_Письменное задание_
Кому, согласно цитируемому тексту, были переданы дела перед уходом в СПО?

_Цитируемый текст_
----------

После звонка начальника секретариата о том, чтобы я перебрался в кабинет начальника СПО, я собрал работников милиции, коротко попрощался, передал дела заместителю (тоже из военных выпускников) Зуеву*, правда, не совсем удачно подобранному, и ушел в СПО. В секретно-политическом отделе госбезопасности собрал начальников отделений и познакомился с ними. Многие из сотрудников работали при Ежове и трусили, боясь последствий за свои дела.
С приходом в отдел мне пришлось заново знакомиться со структурой, с делами, в том числе и следственными, так как в то время еще все отделы, а не следственное управление, вели следствие и могли арестовывать. Но потом уже следствие перешло в следственное управление, а к нему — и все дела на арестованных, и при мне уже СПО занималось своими прямыми делами.

----------

_Список строк_
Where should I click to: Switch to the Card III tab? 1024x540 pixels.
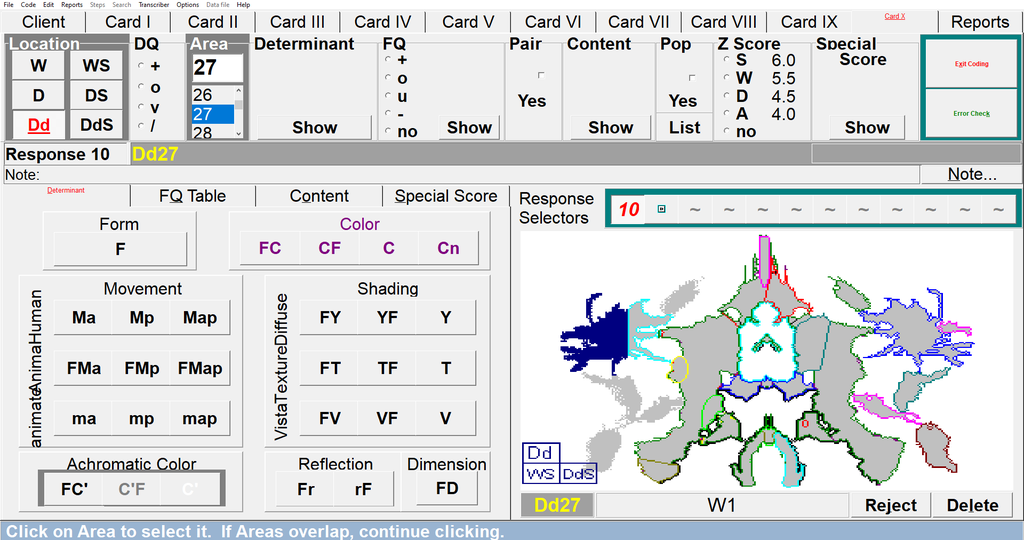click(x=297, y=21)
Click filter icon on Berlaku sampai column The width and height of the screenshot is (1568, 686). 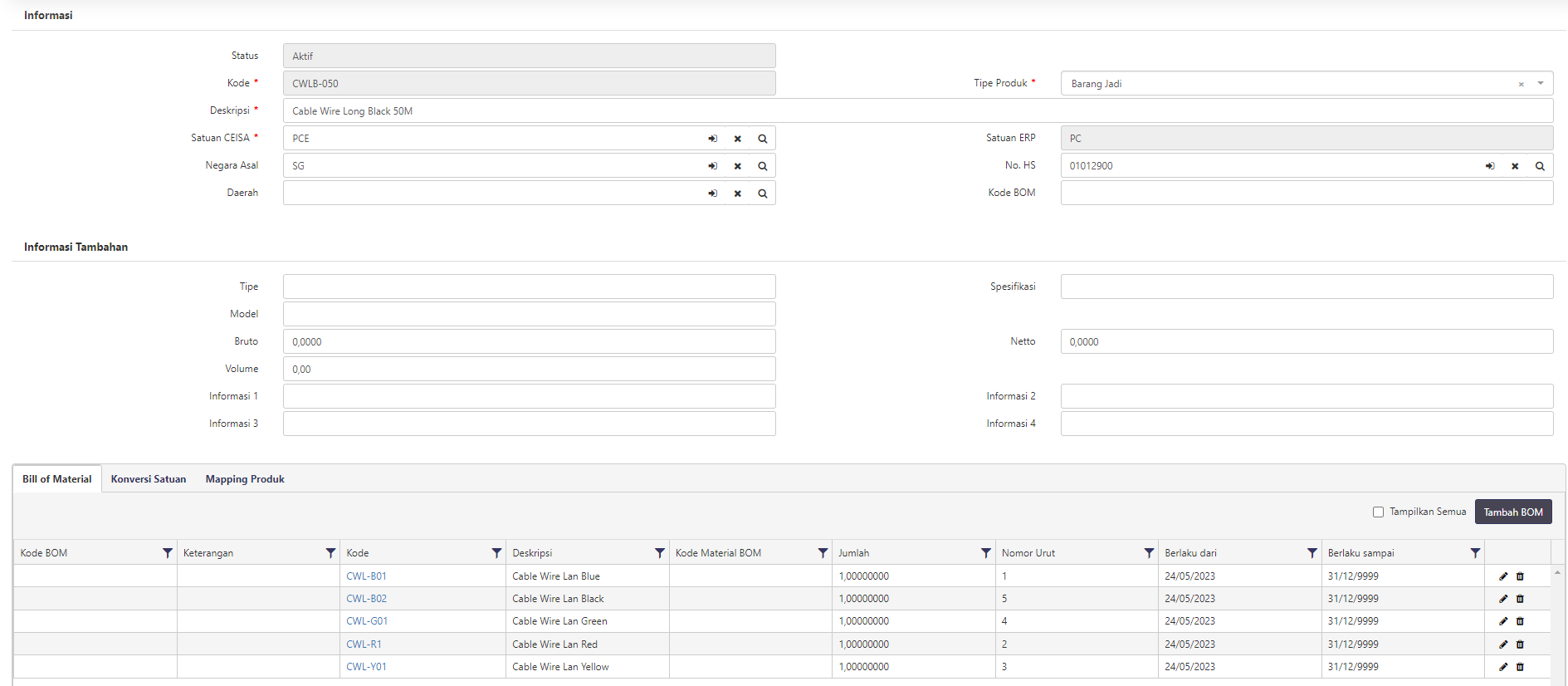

----------

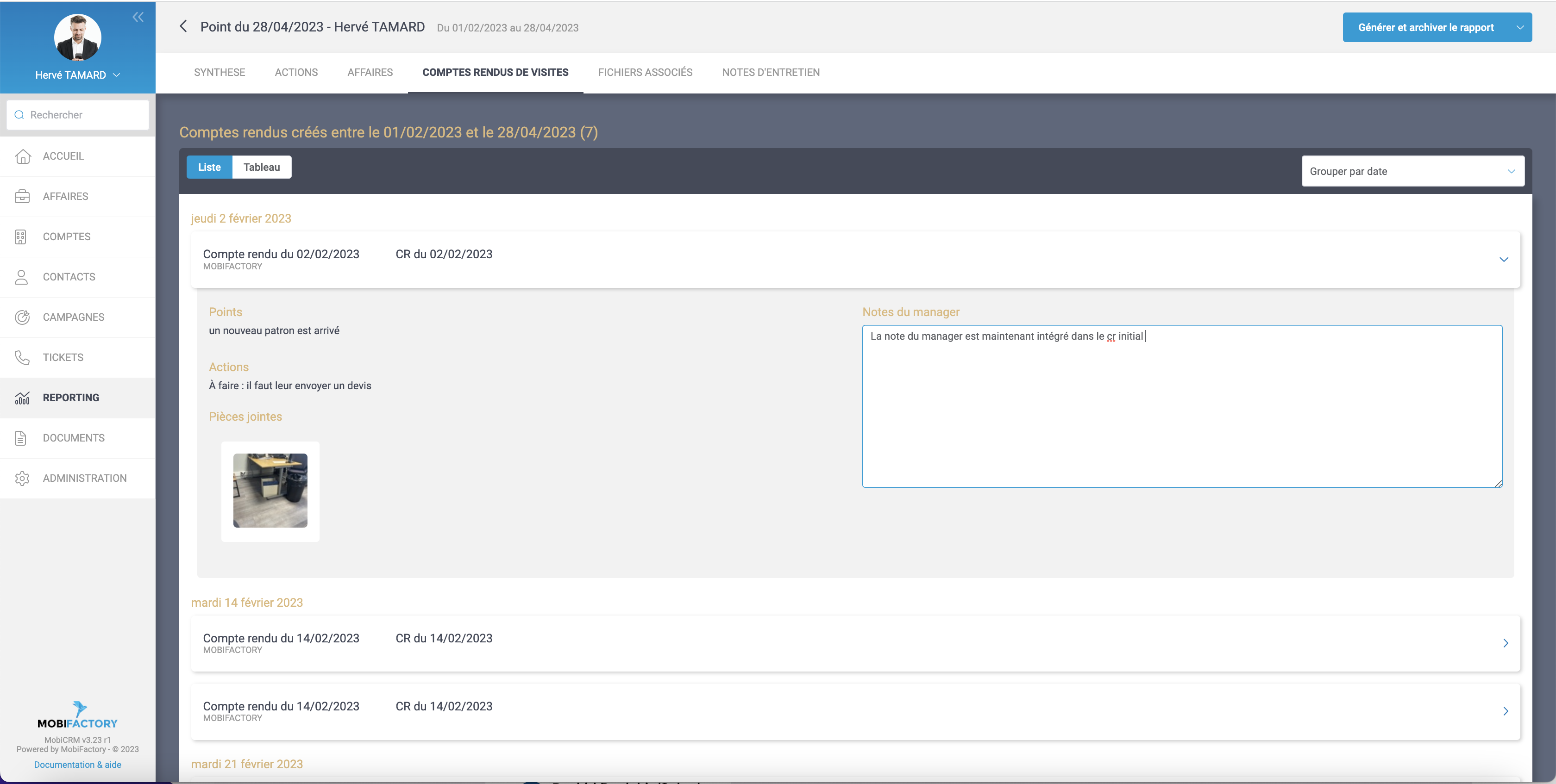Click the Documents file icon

----------

_Ответ на задание_
Заместителю Зуеву.